____ Passage for review

As Temperatures Fall, the Corn Belt Takes Stock of Drought's Toll on Crops, Cattle, and Logistics 

The Corn Belt experienced its fifth hottest and driest week in over 30 years during the first week of September, causing considerable damage to the Midwest's corn crop. Farmers in Nebraska, Iowa, Illinois, Wisconsin, Kansas, and Missouri are experiencing the impact of high temperatures. The latest USDA crop report rates national corn conditions as 52% good to excellent, down 6 points in two weeks, with Kansas' and Missouri's being the worst-rated. The report also found that the national rate of corn reaching maturity has almost doubled from the prior week. 

Cattle in feedlots in the Midwest are also vulnerable to elevated temperatures. To ensure the well-being of the cattle, temperatures in feedlots should be in the mid-60s for around five hours at night during hot periods, allowing the animals to cool down. However, if the temperature remains in the 90s for four days and nights are in the 70s, it could lead to fatal consequences.  

Pastures and rangelands have also been affected by the drought. The USDA has reported that, by the beginning of September, over 60% of pastures and ranges in Minnesota and 46% in Iowa were in poor to very poor condition. In recent years, many cattle states like Nebraska and Kansas have experienced persistent drought that has caused grazing pastures to dry out. Consequently, ranchers have been forced to reduce the size of their herds instead of purchasing costly hay to feed their livestock.  

Logistics could also experience setbacks due to the drought. The Mississippi River is facing a critical situation this year with lower levels, leading to worries about costly shipping delays for the second consecutive year. Last fall, the drought caused severe water shortages in certain parts of the Mississippi that had not been seen in years, with estimated losses of $20 billion. As the harvest season for this year approaches, the river is again receding. According to the National Integrated Drought Information System, most of the Mississippi is expected to experience low water levels in September, impacting industry and navigation. 

Despite the severity of the drought and questions about why early summer forecasts might have been wrong, the weather should cooperate for most of the Midwest with cooler temperatures and no expectations of excessive rainfall as harvest activities ramp up in mid-September. The second week of September 2023 was expected to be the ninth coolest in more than 30 years for the Corn Belt, with transient hit-or-miss showers and thunderstorms that should not affect fieldwork activities. 

News and Views

USDA Updates: The USDA (1) released September's World Agricultural Supply and Demand Estimates (WASDE), (2) reported a change in the distribution of irrigated acreage, with a shift towards the east, and (3) released the latest farm income and wealth statistics report. 

Far Side of the Barn

Sweets: A project is repurposing discarded chocolate and other sweets into a “candy meal” to feed farm animals. 

CAST Updates

Dr. Alison Bentley to Receive

2023 BCCA on October 25  

The 2023 Borlaug CAST Communication Award (BCCA) will be presented to Dr. Alison Bentley, Director of the Global Wheat Programme at the International Maize and Wheat Improvement Center (CIMMYT), on October 25 in a breakfast and presentation event from 7-8:30 a.m. at the Iowa Events Center in Des Moines. The award ceremony is a side event at the World Food Prize

Dr. Bentley is a renowned figure in the field of wheat research, celebrated not only for her groundbreaking contributions to agricultural science but also for her exceptional mentorship and advocacy. Her dedication to nurturing the next generation of wheat researchers is evident in her remarkable ability to tailor her communication to diverse audiences, acknowledging their unique backgrounds and interests. Dr. Bentley's media prowess has played a pivotal role in raising awareness and garnering support for vital agricultural research, particularly in the realms of food and nutrition security.

________
____ Data block

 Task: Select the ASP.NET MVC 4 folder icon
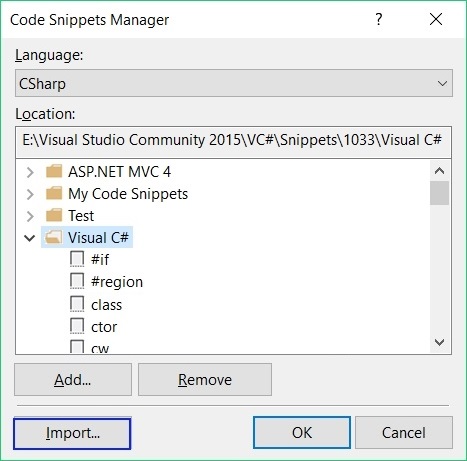(x=54, y=172)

________

Directions:
1/ List the states that the Corn Belt article names as places where farmers are experiencing the impact of high temperatures.
2/ Reproduce the Corn Belt article word for word between "Pastures and rangelands" and "feed their livestock.", inclusive.

Answers per task:
1/ Nebraska, Iowa, Illinois, Wisconsin, Kansas, Missouri

2/
Pastures and rangelands have also been affected by the drought. The USDA has reported that, by the beginning of September, over 60% of pastures and ranges in Minnesota and 46% in Iowa were in poor to very poor condition. In recent years, many cattle states like Nebraska and Kansas have experienced persistent drought that has caused grazing pastures to dry out. Consequently, ranchers have been forced to reduce the size of their herds instead of purchasing costly hay to feed their livestock.